**SUPPLIED ENTRIES:**
* * * *

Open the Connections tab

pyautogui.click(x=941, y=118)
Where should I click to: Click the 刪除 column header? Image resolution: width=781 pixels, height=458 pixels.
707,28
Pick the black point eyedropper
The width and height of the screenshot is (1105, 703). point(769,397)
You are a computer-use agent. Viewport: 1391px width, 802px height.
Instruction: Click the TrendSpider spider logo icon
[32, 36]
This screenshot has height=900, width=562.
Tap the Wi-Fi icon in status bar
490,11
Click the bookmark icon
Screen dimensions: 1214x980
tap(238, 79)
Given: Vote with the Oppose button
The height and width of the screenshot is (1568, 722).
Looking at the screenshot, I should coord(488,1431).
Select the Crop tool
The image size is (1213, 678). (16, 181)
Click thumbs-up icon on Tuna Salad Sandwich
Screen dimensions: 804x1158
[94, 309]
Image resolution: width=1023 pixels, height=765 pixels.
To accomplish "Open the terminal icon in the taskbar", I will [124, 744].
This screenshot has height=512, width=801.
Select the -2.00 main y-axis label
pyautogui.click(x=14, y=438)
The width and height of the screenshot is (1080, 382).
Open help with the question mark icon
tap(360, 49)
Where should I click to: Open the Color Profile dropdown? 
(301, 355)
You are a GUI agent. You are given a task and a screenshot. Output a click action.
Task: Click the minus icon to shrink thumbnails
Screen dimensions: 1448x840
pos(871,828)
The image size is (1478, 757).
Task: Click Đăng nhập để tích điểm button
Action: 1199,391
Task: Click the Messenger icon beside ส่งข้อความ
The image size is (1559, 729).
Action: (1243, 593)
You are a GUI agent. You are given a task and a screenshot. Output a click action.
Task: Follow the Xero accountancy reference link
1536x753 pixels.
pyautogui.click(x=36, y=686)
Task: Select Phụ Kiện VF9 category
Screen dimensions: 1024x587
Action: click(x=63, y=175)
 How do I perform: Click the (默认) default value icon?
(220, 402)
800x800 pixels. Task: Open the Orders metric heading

* * * *

**EXERCISE:** Would you output the entire listing exactly as written?

**SOLVED PROBLEM:**
Open the Connections tab

pyautogui.click(x=941, y=118)
Where should I click to: Click the 刪除 column header? Image resolution: width=781 pixels, height=458 pixels.
707,28
Pick the black point eyedropper
The width and height of the screenshot is (1105, 703). point(769,397)
You are a computer-use agent. Viewport: 1391px width, 802px height.
Instruction: Click the TrendSpider spider logo icon
[32, 36]
This screenshot has height=900, width=562.
Tap the Wi-Fi icon in status bar
490,11
Click the bookmark icon
Screen dimensions: 1214x980
tap(238, 79)
Given: Vote with the Oppose button
The height and width of the screenshot is (1568, 722).
Looking at the screenshot, I should coord(488,1431).
Select the Crop tool
The image size is (1213, 678). (16, 181)
Click thumbs-up icon on Tuna Salad Sandwich
Screen dimensions: 804x1158
[94, 309]
Image resolution: width=1023 pixels, height=765 pixels.
To accomplish "Open the terminal icon in the taskbar", I will [124, 744].
This screenshot has height=512, width=801.
Select the -2.00 main y-axis label
pyautogui.click(x=14, y=438)
The width and height of the screenshot is (1080, 382).
Open help with the question mark icon
tap(360, 49)
Where should I click to: Open the Color Profile dropdown? 
(301, 355)
You are a GUI agent. You are given a task and a screenshot. Output a click action.
Task: Click the minus icon to shrink thumbnails
Screen dimensions: 1448x840
pos(871,828)
The image size is (1478, 757).
Task: Click Đăng nhập để tích điểm button
Action: 1199,391
Task: Click the Messenger icon beside ส่งข้อความ
The image size is (1559, 729).
Action: (1243, 593)
You are a GUI agent. You are given a task and a screenshot. Output a click action.
Task: Follow the Xero accountancy reference link
1536x753 pixels.
pyautogui.click(x=36, y=686)
Task: Select Phụ Kiện VF9 category
Screen dimensions: 1024x587
Action: click(x=63, y=175)
 How do I perform: Click the (默认) default value icon?
(220, 402)
800x800 pixels. Task: Open the Orders metric heading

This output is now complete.